Writer: Brian Michael Bendis
Art: Michael Gaydos; Bagley/Thibert; Rick Mays
Publisher: Marvel MAX
Jessica finishes telling her sad story to Luke Cage, but surprisingly the story isn't over. She still has her charge to the people that requested her help to fulfill; she has to talk to the Purple Man.
The art is amazing this issue. Bendis continues his concept of using Bagley for the old four-color Jewel, and Gaydos for the modern dharma bum Jessica. But the script pushes Gaydos further than expected into the super-hero realm, and a very unexpected (but totally reasonable) special guest-star warrants a third sequence by Rick Mays. The art for this section isn't that different a style from Bagley's; not sure why Mays was needed. Both other artists are adept with dream sequences, which is what this amounts to.
The two-page bleed of Jessica confronting the Avengers of that era is as hilarious, in its way, as Gaydos' not too sympathetic look at Ka-Zar from a few issues ago. His attention to detail clearly sets the flashback sometime before Avengers 200. Gaydos offers up a very severe (but majestic) old school Vision, and the fashion-conscious Wasp and Wonder Man sporting the Perez-designed costumes of that era (pretty cool, since they changed almost month by month back then). And standing right there with Beast and Ms. Marvel, is Ultron's ersatz Frankenstein bride Jocasta, putting this story somewhere near the time of the Korvac Saga. Did Busiek sneak in and script this page?

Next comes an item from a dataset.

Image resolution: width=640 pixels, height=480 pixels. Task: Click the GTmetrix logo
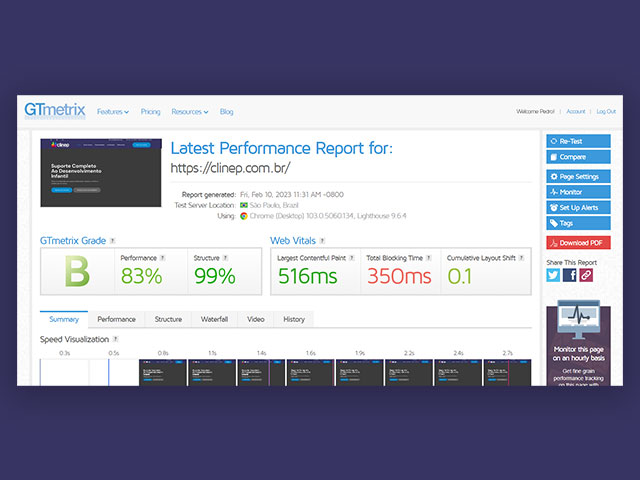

The story is a great one, psychologically complex and subtle. There's little action this month, nothing but aftermath. But each word has great emotional weight. As Jessica says to Luke, she hasn't actually put this whole story into words before, despite the time that has passed. It's the horror show that has weighed on her as a burden since the series began, wounds that have never healed. Jessica is, in a way, confronting her arch-nemesis, and Bendis is savoring of minute of his version of such a "battle." IE, it's not really a battle at all, but instead a crushing defeat followed by a prolonged period of mourning and slow, hard-won recovery.
His mastery of characterization is evident even without the usual pages of talking head panels. He perfectly captures the simple competence of an expert consultant in psychic pain, one who explores Jessica's "astral plane" gently in order to bring her back to waking. Bendis deals with the fallout from Jewel's unwarranted attack on the Avengers as super-heroes would, using the characters' powers and lifestyles to determine their actions and viewpoints.
The offer of reparation the Avengers make to Jessica is laughable if you know her as we do by now; and new facets of her relationships to Ms. Marvel and a certain agent of SHIELD are pleasures to read.
All this, and the Purple Man face-off is still delayed till next issue. I'm getting a very Clarice/Hannibal feeling about this, not to mention Kira Nirees from DS9's "Duet." Ol' Purple is safely locked away; but he can still talk, and words have always been a weapon to Bendis.